__PROVIDED ENTRIES__:
━━━━
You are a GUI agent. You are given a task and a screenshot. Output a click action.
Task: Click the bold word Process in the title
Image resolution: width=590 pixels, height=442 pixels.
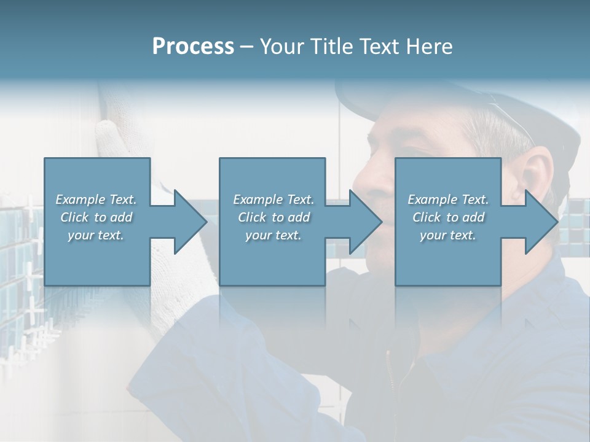point(193,46)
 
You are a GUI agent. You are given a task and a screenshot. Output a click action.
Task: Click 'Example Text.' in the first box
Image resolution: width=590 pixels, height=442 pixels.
point(96,200)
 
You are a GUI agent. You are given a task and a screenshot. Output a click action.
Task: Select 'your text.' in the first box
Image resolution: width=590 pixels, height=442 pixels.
━━━━
__TASK OBJECTIVE__: Reproduce all of the data above, requests included, with each click coordinate in the answers multiplied by 2.2 and rounded to a whole number (halves round up). Leave the pictures out.

__REPLY TO THE EXERCISE__:
You are a GUI agent. You are given a task and a screenshot. Output a click action.
Task: Click the bold word Process in the title
Image resolution: width=590 pixels, height=442 pixels.
point(425,101)
 
You are a GUI agent. You are given a task and a screenshot. Output a click action.
Task: Click 'Example Text.' in the first box
Image resolution: width=590 pixels, height=442 pixels.
point(211,440)
 
You are a GUI agent. You are given a task and a screenshot. Output a click action.
Task: Select 'your text.' in the first box
Image resolution: width=590 pixels, height=442 pixels.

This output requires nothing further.